Nach der 23:29 (11:12)-Pleite beim Tabellendritten Füchse Berlin weist der Spitzenreiter aus Mannheim (50:10) vier Spiele vor Saisonschluss zwar nur noch zwei Minuspunkte weniger auf als der spielfreie Vizemeister SG Flensburg-Handewitt (50:12), glaubt angesichts seines leichten Restprogramms aber weiter fest an den Titel-Hattrick.
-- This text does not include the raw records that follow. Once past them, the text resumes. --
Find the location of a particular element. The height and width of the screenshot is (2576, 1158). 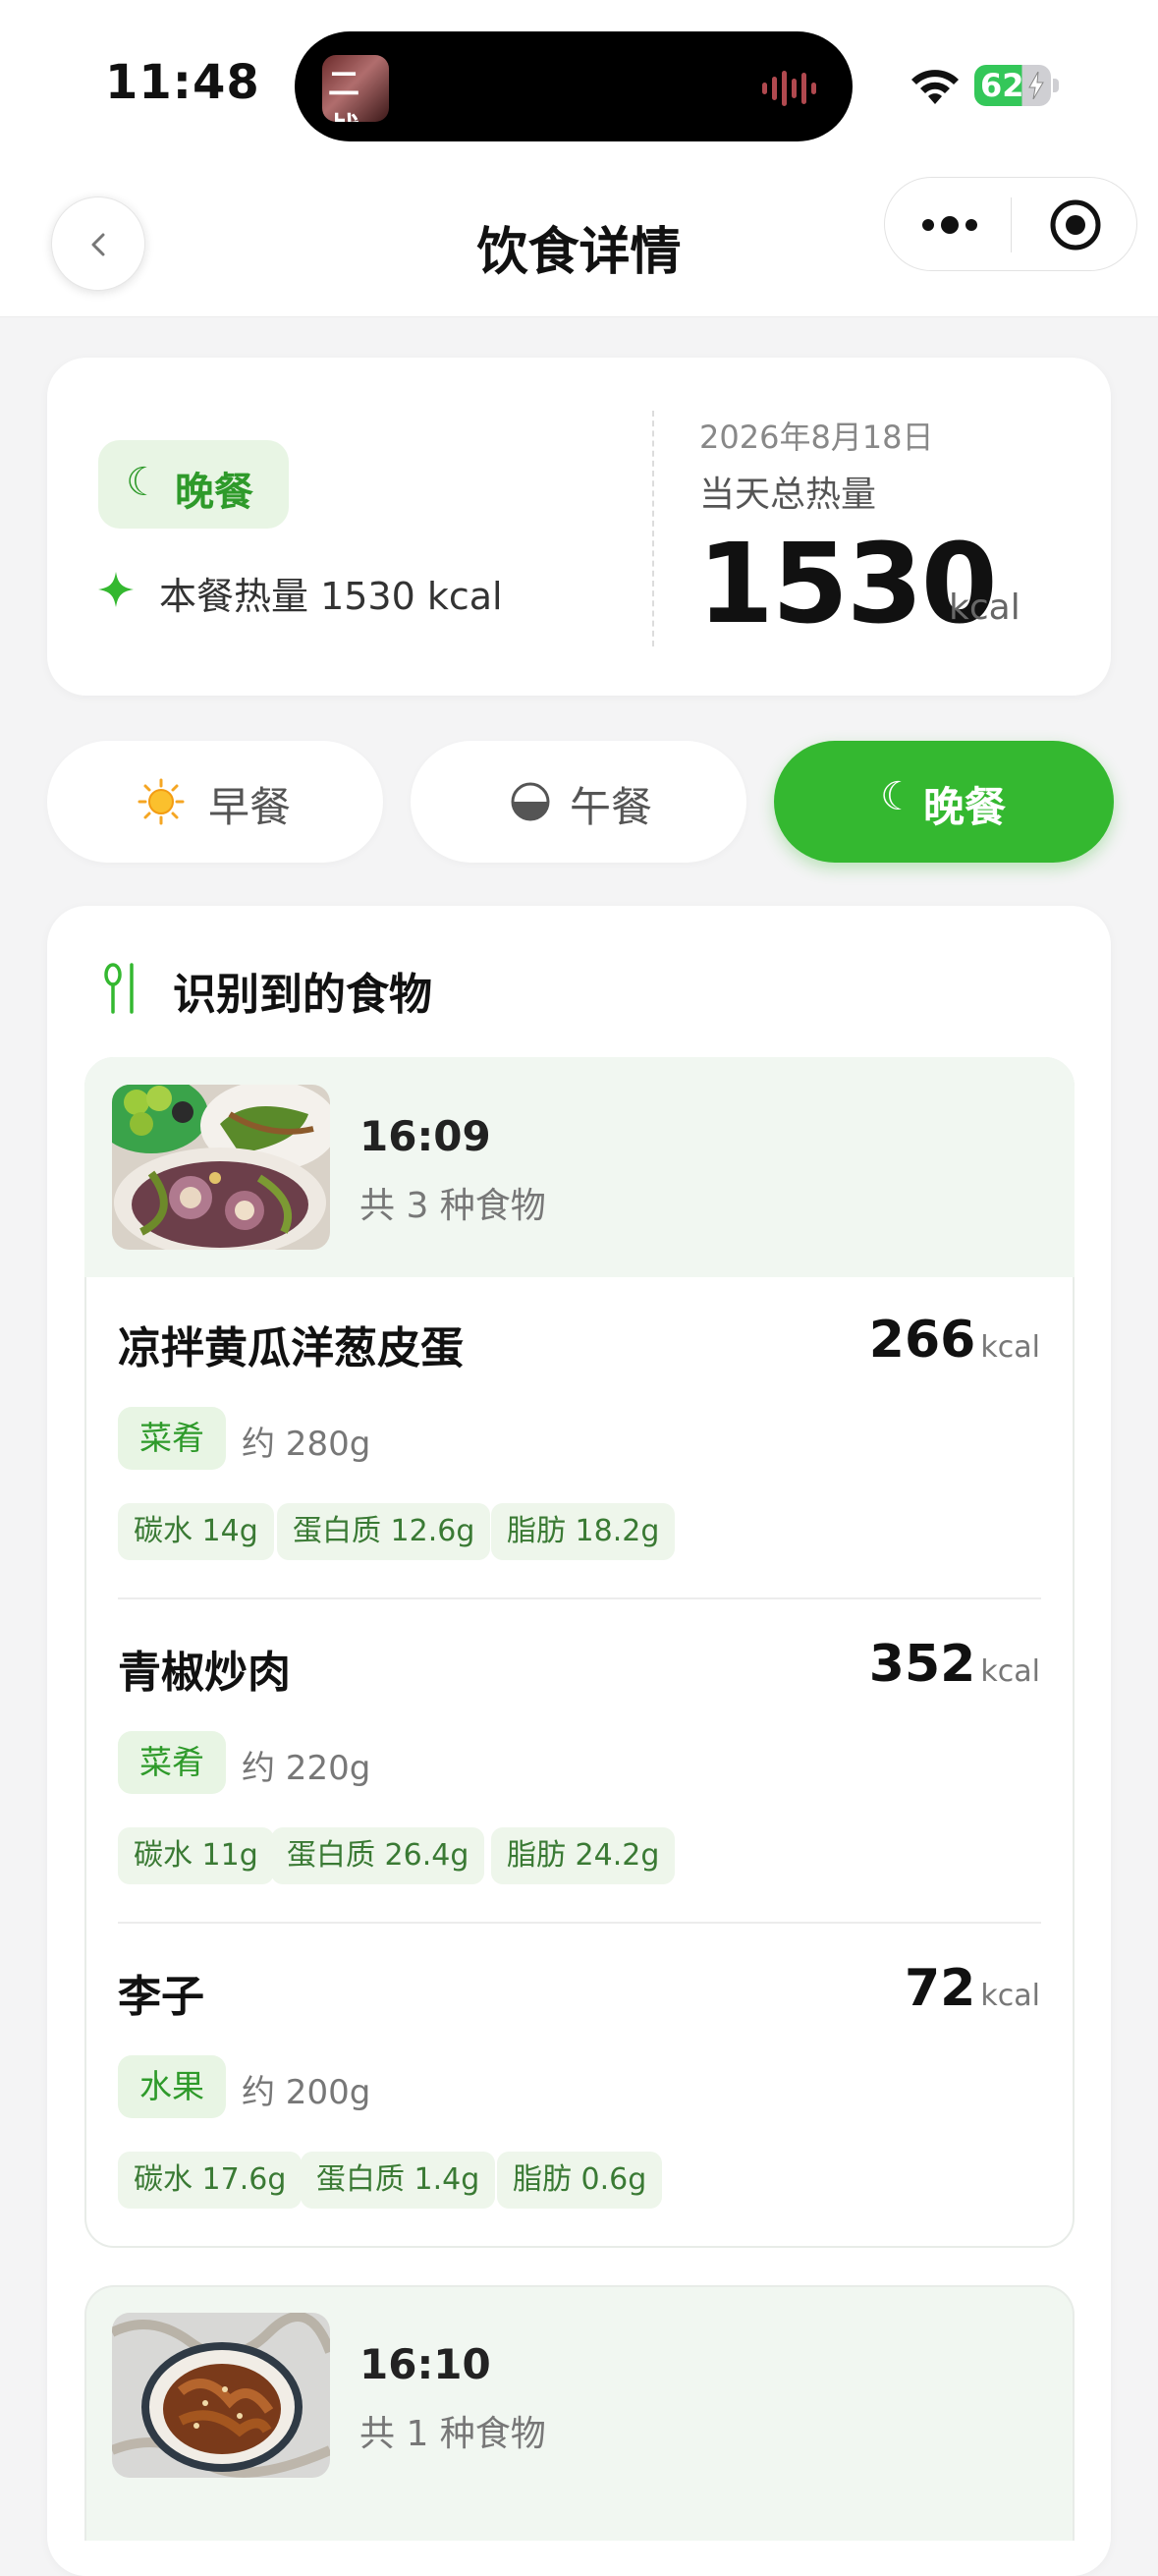

section-title: 识别到的食物 is located at coordinates (302, 995).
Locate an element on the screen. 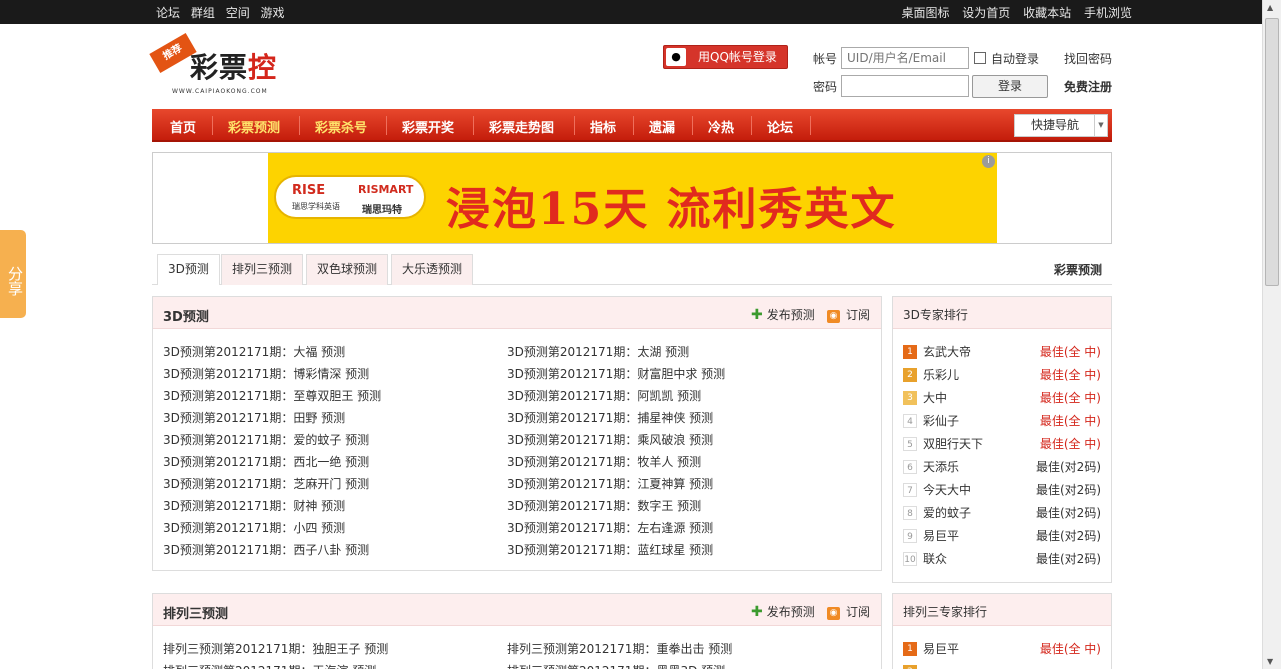  ranking-row: 9 易巨平 最佳(对2码) is located at coordinates (1002, 536).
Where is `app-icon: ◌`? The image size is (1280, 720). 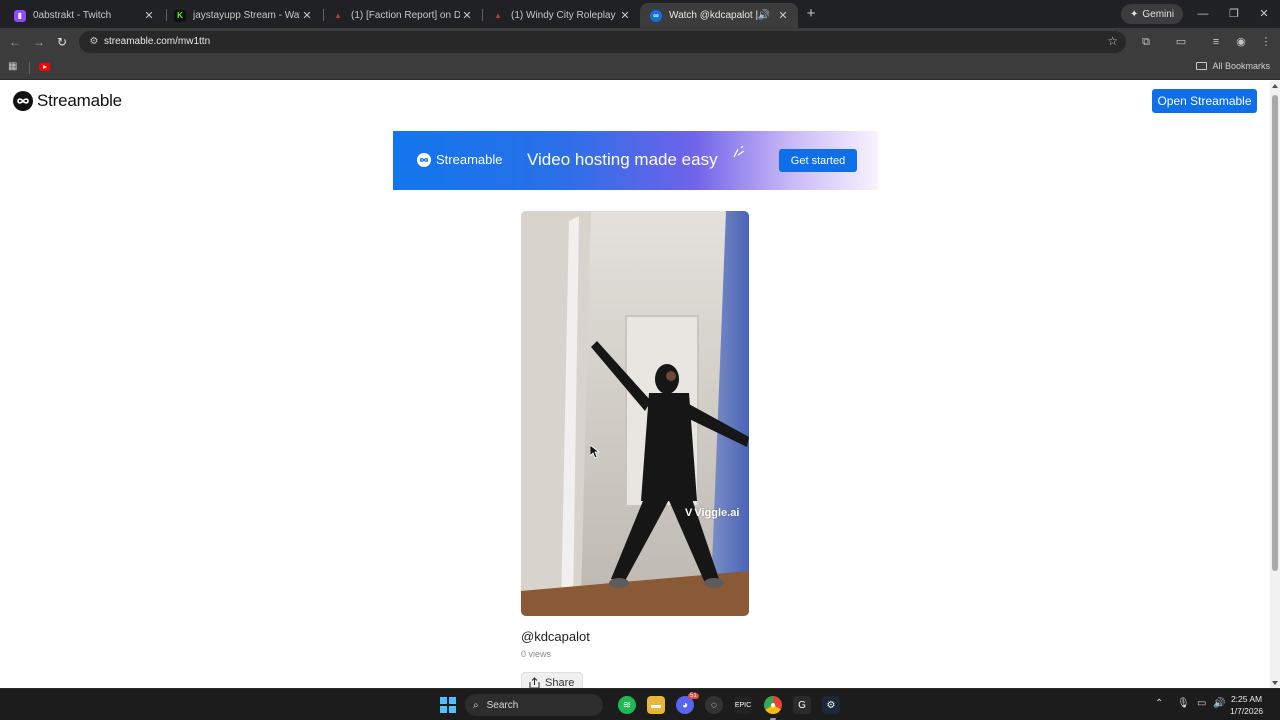
app-icon: ◌ is located at coordinates (714, 705).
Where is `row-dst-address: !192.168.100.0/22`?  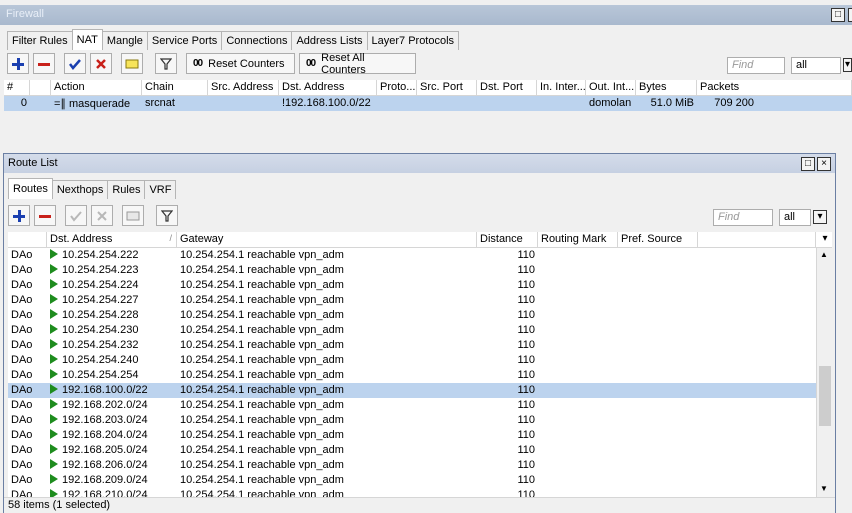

„Die Füchse haben heute alles besser gemacht als wir und waren in allen Belangen überlegen. Sie waren viel bissiger. Wir waren nicht bereit genug“, sagte Löwen-Regisseur Andy Schmid selbstkritisch. Zweifel an der Titelverteidigung ließ er aber nicht aufkommen: „Wir werden jetzt nicht nervös.“ Kreisläufer Hendrik Pekeler ergänzte: „Wir haben weiter alles in der eigenen Hand, sind auf niemanden angewiesen.“

Angeführt vom überragenden Auswahl-Keeper Silvio Heinevetter dürfen die Berliner (47:13), die Nationalspieler Steffen Fäth früh mit Verdacht auf eine schwere Knieverletzung verloren, nach der Gala gegen den designierten Meister weiter von Rang zwei und dem Einzug in die Champions League träumen. „Ich liebe meine Füchse immer, aber heute besonders“, sagte Berlins Trainer Velimir Petkovic. „Das war eine fantastische Leistung.“

Im Topspiel vor 9000 Zuschauern war von Beginn an Pfeffer drin. Der Herausforderer aus Berlin kaufte dem Tabellenführer den Schneid ab und hatte in Heinevetter einen ganz starken Rückhalt. Der 33-Jährige parierte insgesamt 20 Löwen-Würfe.

Nach 24 Minuten lag der Tabellenführer mit 7:11 in Rückstand, was Trainer Nikolaj Jacobsen zu einer Auszeit inklusive Standpauke für seine Spieler veranlasste. „Wir bewegen uns nicht gut genug, da muss viel mehr kommen“, schimpfte Jacobsen lautstark. Die mahnenden Worte des Dänen und dessen Maßnahme, in den folgenden Angriffen den siebten Feldspieler zu bringen, zeigten schnell Wirkung. Beim 11:11 (29.) waren die Gäste wieder dran.

Dem Spiel konnten sie damit aber keine Wende geben. Auch nach dem Wechsel agierten die Füchse aggressiver in der Deckung und abgeklärter im Angriff. In der 45. Minute betrug der Vorsprung beim 22:16 erstmals sechs Tore. „Da war das Ding gegessen“, sagte Schmid. Bester Werfer beim Sieger war Hans Lindberg mit neun Toren, für die Gäste traf Mads Mensah Larsen sechsmal.

Im Kampf gegen den Abstieg erkämpfte der TV Hüttenberg einen wichtigen Punkt und rückte durch das 24:24 gegen den TBV Lemgo mit 13:49 Punkten auf Rang 17 vor. Neues Schlusslicht ist Mit-Aufsteiger TuS N-Lübbecke (12:48), der allerdings ein Spiel weniger absolviert hat. Auch die Eulen Ludwigshafen (13:49) und Altmeister VfL Gummersbach (14:48) müssen noch um den Bundesliga-Verbleib zittern. Der TVB Stuttgart machte dagegen durch ein 29:26 bei GWD Minden vorzeitig den Klassenerhalt perfekt.